BEGIN

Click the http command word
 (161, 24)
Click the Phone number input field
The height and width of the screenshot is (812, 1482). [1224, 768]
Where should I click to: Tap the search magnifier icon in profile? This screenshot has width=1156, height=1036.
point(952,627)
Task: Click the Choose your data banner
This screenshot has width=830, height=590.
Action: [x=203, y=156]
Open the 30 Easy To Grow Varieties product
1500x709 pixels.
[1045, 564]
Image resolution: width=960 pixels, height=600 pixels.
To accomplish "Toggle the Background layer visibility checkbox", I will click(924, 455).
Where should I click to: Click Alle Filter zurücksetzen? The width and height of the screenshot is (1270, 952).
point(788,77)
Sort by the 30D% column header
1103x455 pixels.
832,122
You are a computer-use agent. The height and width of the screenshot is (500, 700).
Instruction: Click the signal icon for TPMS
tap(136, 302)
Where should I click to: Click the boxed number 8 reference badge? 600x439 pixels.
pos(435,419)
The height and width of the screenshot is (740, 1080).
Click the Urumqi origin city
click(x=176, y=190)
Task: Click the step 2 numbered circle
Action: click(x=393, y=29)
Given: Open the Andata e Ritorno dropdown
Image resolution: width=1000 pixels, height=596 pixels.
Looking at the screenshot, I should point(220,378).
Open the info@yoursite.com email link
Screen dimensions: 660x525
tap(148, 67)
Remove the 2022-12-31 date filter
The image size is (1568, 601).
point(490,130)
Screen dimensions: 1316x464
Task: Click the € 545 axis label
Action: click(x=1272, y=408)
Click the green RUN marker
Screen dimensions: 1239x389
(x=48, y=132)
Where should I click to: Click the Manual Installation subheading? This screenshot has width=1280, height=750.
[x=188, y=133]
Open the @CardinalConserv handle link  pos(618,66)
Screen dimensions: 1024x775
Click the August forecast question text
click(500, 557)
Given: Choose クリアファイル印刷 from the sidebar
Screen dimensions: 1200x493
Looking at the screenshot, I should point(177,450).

END

__WHAT TO DO__.
The data should be transcribed exactly, line for line.

__EXERCISE OUTPUT__.
Click the http command word
 (161, 24)
Click the Phone number input field
The height and width of the screenshot is (812, 1482). [1224, 768]
Where should I click to: Tap the search magnifier icon in profile? This screenshot has width=1156, height=1036.
point(952,627)
Task: Click the Choose your data banner
This screenshot has width=830, height=590.
Action: [x=203, y=156]
Open the 30 Easy To Grow Varieties product
1500x709 pixels.
[1045, 564]
Image resolution: width=960 pixels, height=600 pixels.
To accomplish "Toggle the Background layer visibility checkbox", I will click(924, 455).
Where should I click to: Click Alle Filter zurücksetzen? The width and height of the screenshot is (1270, 952).
point(788,77)
Sort by the 30D% column header
1103x455 pixels.
832,122
You are a computer-use agent. The height and width of the screenshot is (500, 700).
Instruction: Click the signal icon for TPMS
tap(136, 302)
Where should I click to: Click the boxed number 8 reference badge? 600x439 pixels.
pos(435,419)
The height and width of the screenshot is (740, 1080).
Click the Urumqi origin city
click(x=176, y=190)
Task: Click the step 2 numbered circle
Action: click(x=393, y=29)
Given: Open the Andata e Ritorno dropdown
Image resolution: width=1000 pixels, height=596 pixels.
Looking at the screenshot, I should point(220,378).
Open the info@yoursite.com email link
Screen dimensions: 660x525
tap(148, 67)
Remove the 2022-12-31 date filter
The image size is (1568, 601).
point(490,130)
Screen dimensions: 1316x464
Task: Click the € 545 axis label
Action: click(x=1272, y=408)
Click the green RUN marker
Screen dimensions: 1239x389
(x=48, y=132)
Where should I click to: Click the Manual Installation subheading? This screenshot has width=1280, height=750.
[x=188, y=133]
Open the @CardinalConserv handle link  pos(618,66)
Screen dimensions: 1024x775
Click the August forecast question text
click(500, 557)
Given: Choose クリアファイル印刷 from the sidebar
Screen dimensions: 1200x493
Looking at the screenshot, I should point(177,450).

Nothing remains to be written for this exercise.